Разошлись все довольно поздно. Войдя в свою прохладную спальню, Пауль увидел в открытое окно спокойное небо с неподвижными молочно-белыми пушистыми облачками; сквозь их тонкую пелену проникал лунный свет, мягкий и сильный, и отражался тысячу раз в мокрых листьях деревьев парка. Вдали над холмами, вблизи темного горизонта, светился узкой полоской, вытянутой в длину как остров, кусок чистого неба, влажный и нежный, с одной-единственной бледной звездой.
Юноша долго смотрел вверх и ничего не видел, видел только бледную волну и ощущал вокруг себя чистые, свежие прохладные потоки воздуха, слышал неслышимые низкие голоса, словно бушующие далекие бури, и вдыхал мягкий воздух иного мира. Нагнувшись, он стоял у окна и смотрел, ничего не видя, как ослепленный, и перед ним простиралась неясная и мощно раскинувшаяся страна жизни и страстей, высветленная жаркими стрелами молний и затененная темными душными облаками.
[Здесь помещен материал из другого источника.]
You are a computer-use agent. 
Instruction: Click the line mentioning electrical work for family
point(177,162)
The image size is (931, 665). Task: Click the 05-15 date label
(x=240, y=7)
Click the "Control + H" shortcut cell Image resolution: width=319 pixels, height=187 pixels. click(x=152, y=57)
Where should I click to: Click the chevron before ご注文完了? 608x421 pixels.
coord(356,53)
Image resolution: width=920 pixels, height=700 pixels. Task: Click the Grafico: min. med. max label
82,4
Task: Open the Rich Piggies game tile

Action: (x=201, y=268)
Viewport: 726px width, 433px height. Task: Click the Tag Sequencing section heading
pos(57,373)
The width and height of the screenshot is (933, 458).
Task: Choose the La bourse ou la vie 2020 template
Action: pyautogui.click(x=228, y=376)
Тетя легла спать последней. Перед тем она проверила все двери и ставни, погасила свет и заглянула в темную кухню, затем удалилась к себе в комнатку и села при свете свечей в старомодное кресло. Теперь она знала, что происходит с мальчиком, и в душе была рада, что гости завтра уедут. Только бы все хорошо закончилось! Ведь не раз бывало так, что ребенка теряли в одно мгновение. То, что душа Пауля ускользает от нее и все больше и больше становится непроницаемой, она, конечно, знала и с опаской смотрела, как он делает первые несмелые шаги в саду любви, в котором ей самой в свое время плодов досталось совсем немного и почти одних горьких. Подумав о Берте, она вздохнула и, слегка улыбнувшись, долго искала в ящиках письменного стола какой-нибудь утешительный подарок на прощание. А потом она вдруг испугалась, увидев, как уже поздно.